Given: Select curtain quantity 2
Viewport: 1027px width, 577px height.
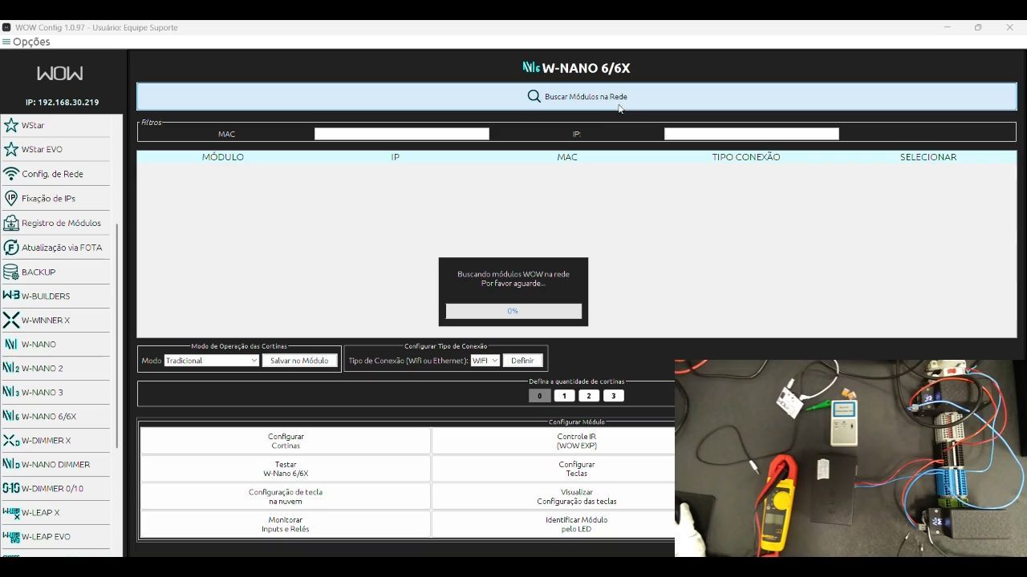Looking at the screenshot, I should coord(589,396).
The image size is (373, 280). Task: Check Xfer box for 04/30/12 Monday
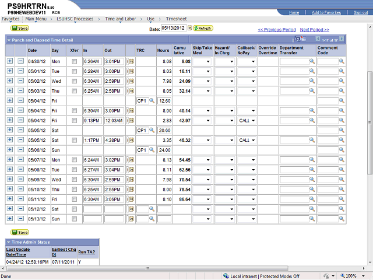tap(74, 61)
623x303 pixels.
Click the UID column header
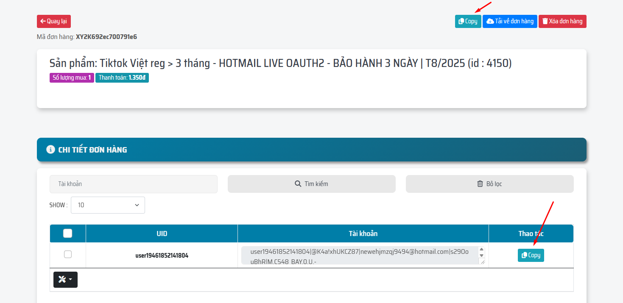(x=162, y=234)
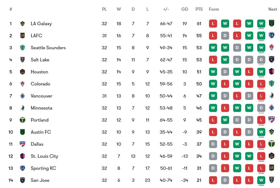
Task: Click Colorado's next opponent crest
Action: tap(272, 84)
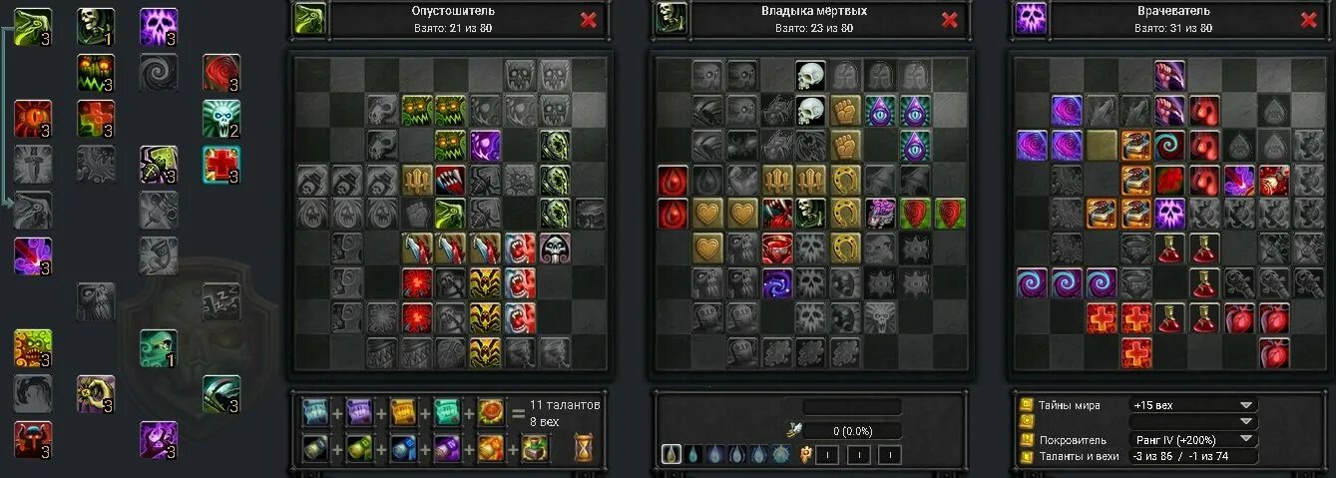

· · · · · · ·

- **WHAT YOU NEED TO DO**: Restate each line of the records exactly; pictures do not belong in the copy.

- **OUTPUT FOR THIS EXERCISE**:
Given: Select curtain quantity 2
Viewport: 1027px width, 577px height.
Looking at the screenshot, I should coord(589,396).
The image size is (373, 280). Task: Check Xfer box for 04/30/12 Monday
tap(74, 61)
623x303 pixels.
Click the UID column header
(x=162, y=234)
Task: Click Colorado's next opponent crest
Action: tap(272, 84)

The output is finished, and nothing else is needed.